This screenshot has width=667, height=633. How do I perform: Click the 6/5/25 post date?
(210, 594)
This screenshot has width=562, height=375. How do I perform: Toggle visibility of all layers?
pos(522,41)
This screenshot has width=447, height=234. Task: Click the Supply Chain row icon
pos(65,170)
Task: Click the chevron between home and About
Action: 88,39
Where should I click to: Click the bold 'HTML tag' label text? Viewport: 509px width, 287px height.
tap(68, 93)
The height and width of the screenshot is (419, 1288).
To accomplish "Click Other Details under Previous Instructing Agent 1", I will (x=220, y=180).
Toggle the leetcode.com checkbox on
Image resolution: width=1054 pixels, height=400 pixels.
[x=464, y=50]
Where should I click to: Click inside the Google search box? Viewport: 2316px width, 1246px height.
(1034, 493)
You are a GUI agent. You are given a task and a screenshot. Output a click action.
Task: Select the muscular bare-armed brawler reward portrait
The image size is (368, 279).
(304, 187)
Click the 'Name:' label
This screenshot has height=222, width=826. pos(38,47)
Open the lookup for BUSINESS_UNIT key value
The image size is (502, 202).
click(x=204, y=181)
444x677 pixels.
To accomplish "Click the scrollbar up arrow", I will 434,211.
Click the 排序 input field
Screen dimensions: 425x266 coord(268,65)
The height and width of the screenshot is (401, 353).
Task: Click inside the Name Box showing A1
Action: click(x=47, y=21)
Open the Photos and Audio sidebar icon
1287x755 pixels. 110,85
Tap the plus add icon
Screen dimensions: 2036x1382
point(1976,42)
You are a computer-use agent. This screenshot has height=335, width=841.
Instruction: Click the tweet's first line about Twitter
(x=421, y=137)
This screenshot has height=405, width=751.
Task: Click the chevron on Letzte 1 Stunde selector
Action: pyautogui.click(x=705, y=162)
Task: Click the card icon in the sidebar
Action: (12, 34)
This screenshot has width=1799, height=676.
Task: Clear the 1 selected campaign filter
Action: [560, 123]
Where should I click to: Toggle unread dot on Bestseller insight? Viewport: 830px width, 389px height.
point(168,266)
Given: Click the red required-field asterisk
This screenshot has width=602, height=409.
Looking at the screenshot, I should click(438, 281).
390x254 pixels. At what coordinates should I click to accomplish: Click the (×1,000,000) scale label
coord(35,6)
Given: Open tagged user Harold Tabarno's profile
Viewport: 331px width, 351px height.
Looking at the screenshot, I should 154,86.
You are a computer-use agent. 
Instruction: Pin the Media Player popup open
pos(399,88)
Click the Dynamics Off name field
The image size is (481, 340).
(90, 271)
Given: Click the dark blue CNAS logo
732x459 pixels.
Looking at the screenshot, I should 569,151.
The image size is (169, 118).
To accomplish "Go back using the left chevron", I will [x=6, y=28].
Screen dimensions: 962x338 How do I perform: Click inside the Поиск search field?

* * * *

Put every line of the items above into a numbered list, skipping any blank lines.

1. This screenshot has width=667, height=633. How do I perform: Click the 6/5/25 post date?
2. (210, 594)
3. This screenshot has width=562, height=375. How do I perform: Toggle visibility of all layers?
4. pos(522,41)
5. This screenshot has width=447, height=234. Task: Click the Supply Chain row icon
6. pos(65,170)
7. Task: Click the chevron between home and About
8. Action: 88,39
9. Where should I click to: Click the bold 'HTML tag' label text? Viewport: 509px width, 287px height.
10. tap(68, 93)
11. The height and width of the screenshot is (419, 1288).
12. To accomplish "Click Other Details under Previous Instructing Agent 1", I will (x=220, y=180).
13. Toggle the leetcode.com checkbox on
14. Image resolution: width=1054 pixels, height=400 pixels.
15. [x=464, y=50]
16. Where should I click to: Click inside the Google search box? Viewport: 2316px width, 1246px height.
17. (1034, 493)
18. You are a GUI agent. You are given a task and a screenshot. Output a click action.
19. Task: Select the muscular bare-armed brawler reward portrait
20. The image size is (368, 279).
21. (304, 187)
22. Click the 'Name:' label
23. This screenshot has height=222, width=826. pos(38,47)
24. Open the lookup for BUSINESS_UNIT key value
25. The image size is (502, 202).
26. click(x=204, y=181)
27. 444x677 pixels.
28. To accomplish "Click the scrollbar up arrow", I will 434,211.
29. Click the 排序 input field
30. Screen dimensions: 425x266 coord(268,65)
31. The height and width of the screenshot is (401, 353).
32. Task: Click inside the Name Box showing A1
33. Action: click(x=47, y=21)
34. Open the Photos and Audio sidebar icon
35. 1287x755 pixels. 110,85
36. Tap the plus add icon
37. Screen dimensions: 2036x1382
38. point(1976,42)
39. You are a computer-use agent. This screenshot has height=335, width=841.
40. Instruction: Click the tweet's first line about Twitter
41. (x=421, y=137)
42. This screenshot has height=405, width=751.
43. Task: Click the chevron on Letzte 1 Stunde selector
44. Action: pyautogui.click(x=705, y=162)
45. Task: Click the card icon in the sidebar
46. Action: (12, 34)
47. This screenshot has width=1799, height=676.
48. Task: Clear the 1 selected campaign filter
49. Action: [560, 123]
50. Where should I click to: Toggle unread dot on Bestseller insight? Viewport: 830px width, 389px height.
51. point(168,266)
52. Given: Click the red required-field asterisk
53. This screenshot has width=602, height=409.
54. Looking at the screenshot, I should click(438, 281).
55. 390x254 pixels. At what coordinates should I click to accomplish: Click the (×1,000,000) scale label
56. coord(35,6)
57. Given: Open tagged user Harold Tabarno's profile
58. Viewport: 331px width, 351px height.
59. Looking at the screenshot, I should 154,86.
60. You are a computer-use agent. 
61. Instruction: Pin the Media Player popup open
62. pos(399,88)
63. Click the Dynamics Off name field
64. The image size is (481, 340).
65. (90, 271)
66. Given: Click the dark blue CNAS logo
67. 732x459 pixels.
68. Looking at the screenshot, I should 569,151.
69. The image size is (169, 118).
70. To accomplish "Go back using the left chevron", I will [x=6, y=28].
71. Screen dimensions: 962x338 How do I perform: Click inside the Поиск search field?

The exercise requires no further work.